Inside the Inflation Reduction Act is the plan to expand the IRS significantly, with an addition of more than 80,000 agents costing around $80 billion. About $10 billion of this has already been spent. The Republicans, however, have put their foot down. They've passed a bill to eliminate the remaining $70 billion, and coincidentally, their line in the sand matches Biden's precisely.
This situation brings to mind the Obamacare saga. Democrats pushed through a monumental piece of legislation that had little public approval, didn't function well, and was unaffordable. Voters then elected Republicans with the expectation that they would dismantle it. But now, Biden expects Republicans to fund the very legislation they were voted in to oppose. This is certainly a curious turn of events.
This funding predicament echoes back to the era of McConnell, Boehner, and Paul Ryan when Republicans consistently funded Democrat-passed laws, which is not what the voters put them there to do. This is a far cry from the intentions of our founding fathers, who believed that if one party passes a law and the next party opposes it, that law should be discarded.
So, the House Republicans and Biden find themselves at an impasse, their lines in the sand perfectly aligned. There's talk of some short-term compromises to keep things moving, but it's highly unlikely that Republicans will agree to raise the debt ceiling without significant alterations to the Inflation Reduction Act.
Kevin McCarthy is a seasoned politician. He knows better than to ask his caucus to fund the very legislation they pledged to repeal.
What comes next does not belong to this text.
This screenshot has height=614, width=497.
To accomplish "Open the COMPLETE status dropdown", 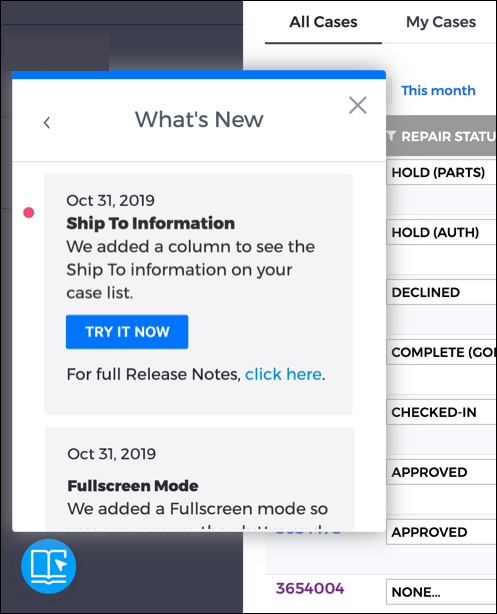I will [x=441, y=352].
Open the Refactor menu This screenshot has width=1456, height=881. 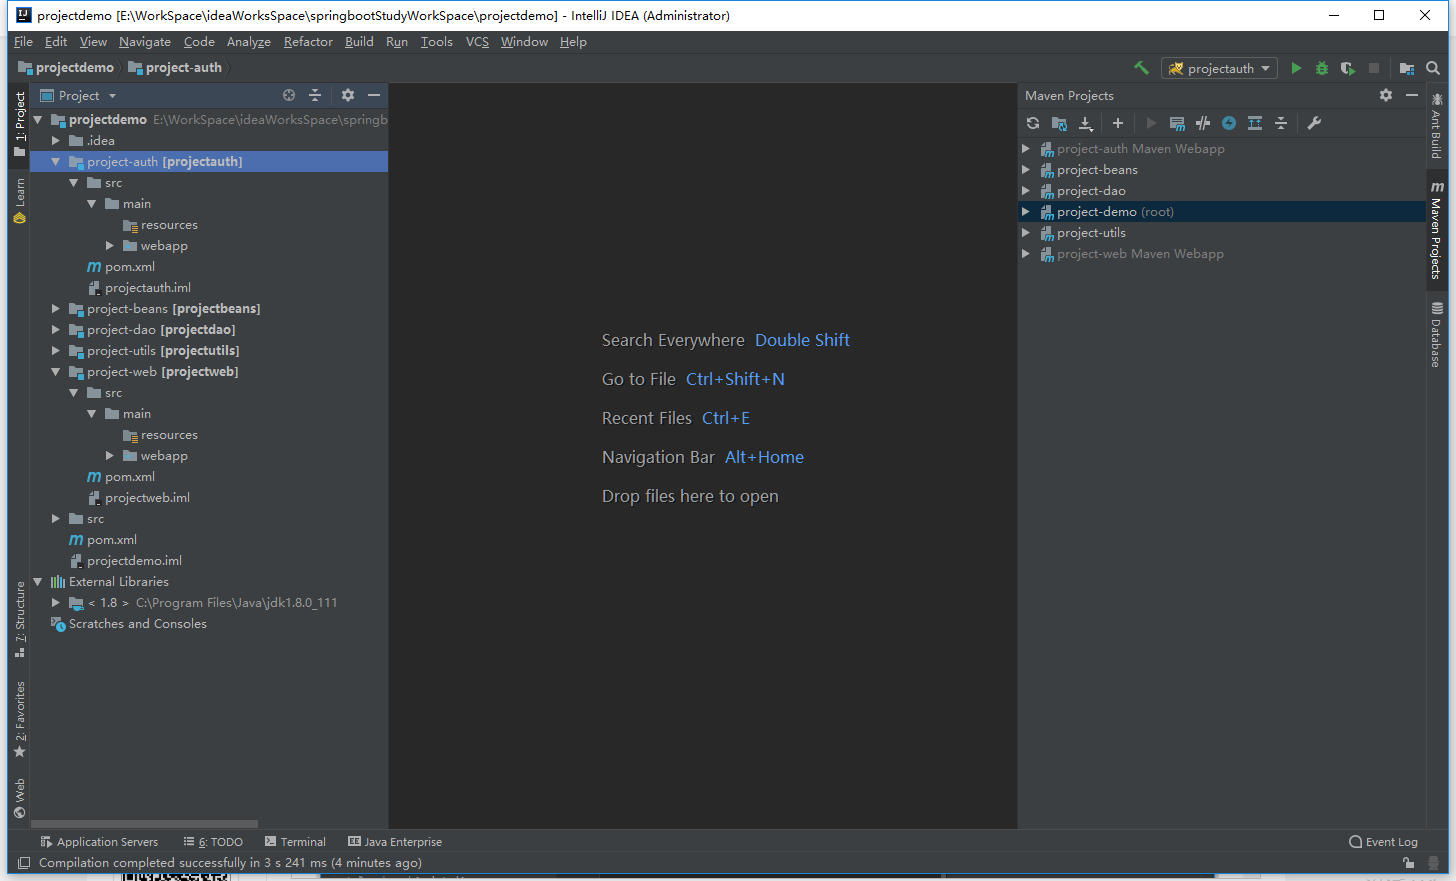308,42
And he understands that if he attempts to pass this on the floor with Democrat votes, he would be done as Speaker of the House almost immediately.
Some conservative House members, particularly those from staunchly Republican districts, have already taken a risk by voting to raise the debt ceiling. They could stomach that decision because they were still upholding their promises to halt the IRS expansion. But funding the Inflation Reduction Act? That's a compromise they can't afford to make. It would jeopardize their standing in their home districts.
So, what's the future hold? As Trump noted, we can default now or default later. It seems we might be bracing for a default sooner rather than later. So, prepare for a bumpy ride. And as always, remember to take it easy.